**REQUIREMENT:** Exactly the lines from the one with "Task: Click the" through the end of the records below are needed, minus any pictures.

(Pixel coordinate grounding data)
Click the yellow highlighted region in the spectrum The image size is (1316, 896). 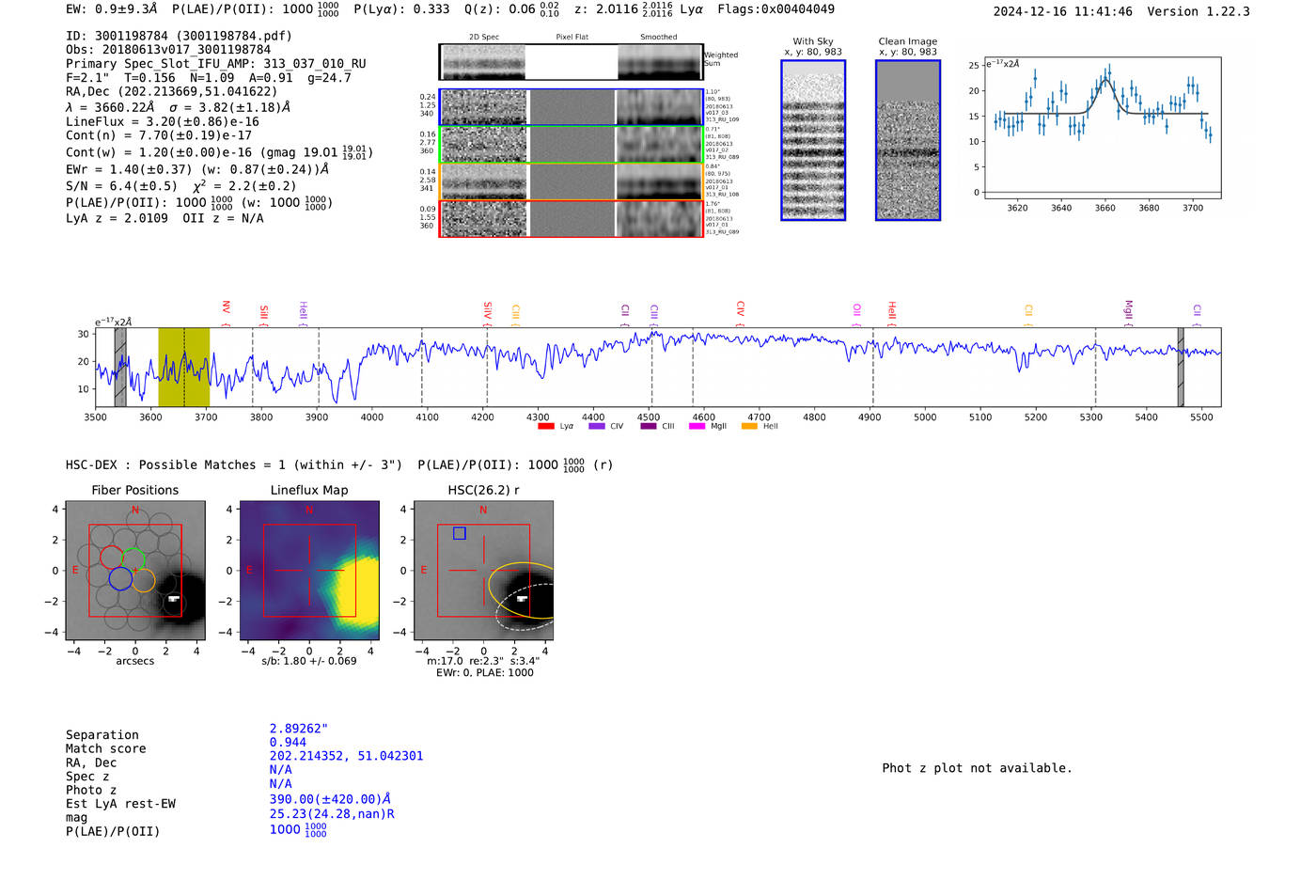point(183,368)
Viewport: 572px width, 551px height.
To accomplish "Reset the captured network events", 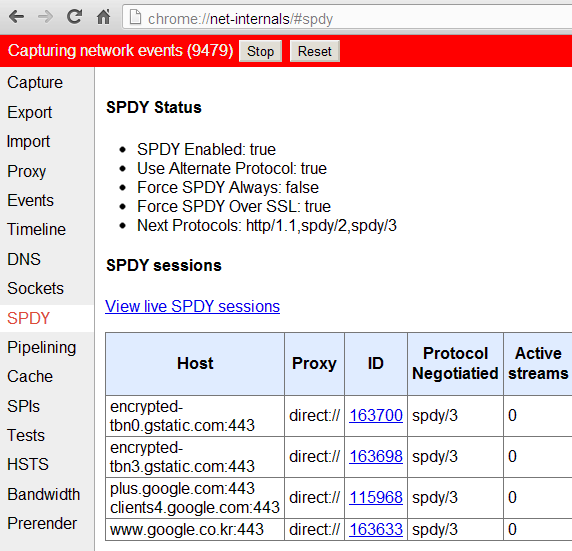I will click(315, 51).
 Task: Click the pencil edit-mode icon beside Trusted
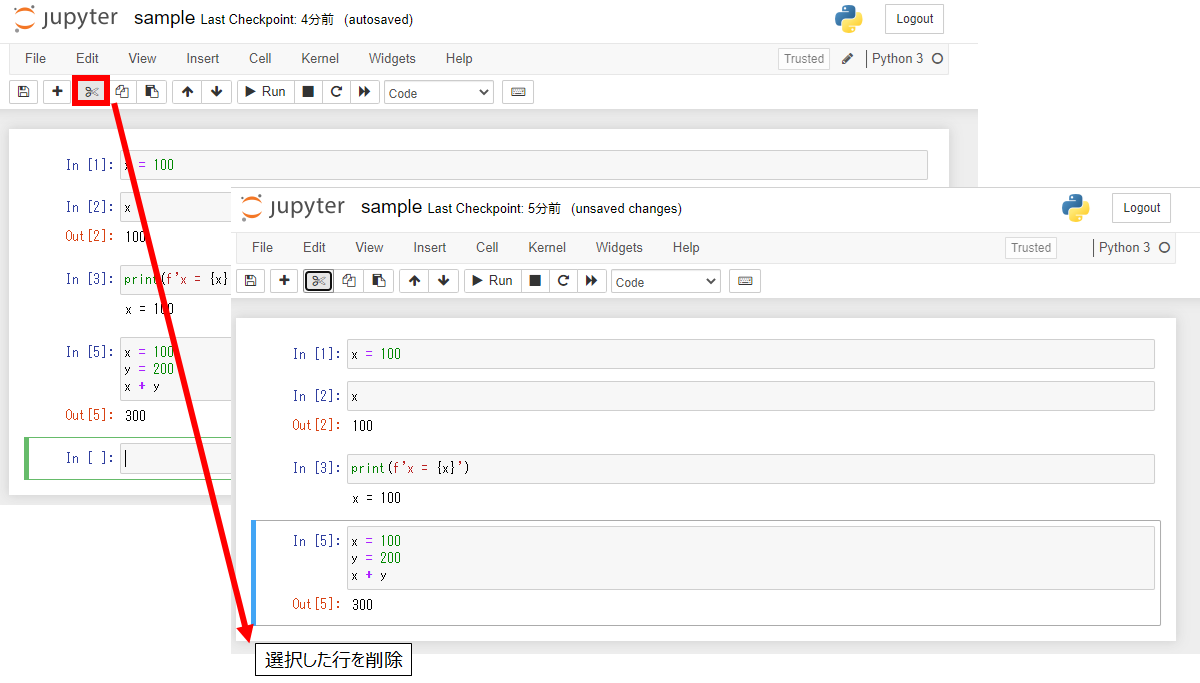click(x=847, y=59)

**SOLVED PROBLEM:**
 Task: Click the pencil edit-mode icon beside Trusted
click(x=847, y=59)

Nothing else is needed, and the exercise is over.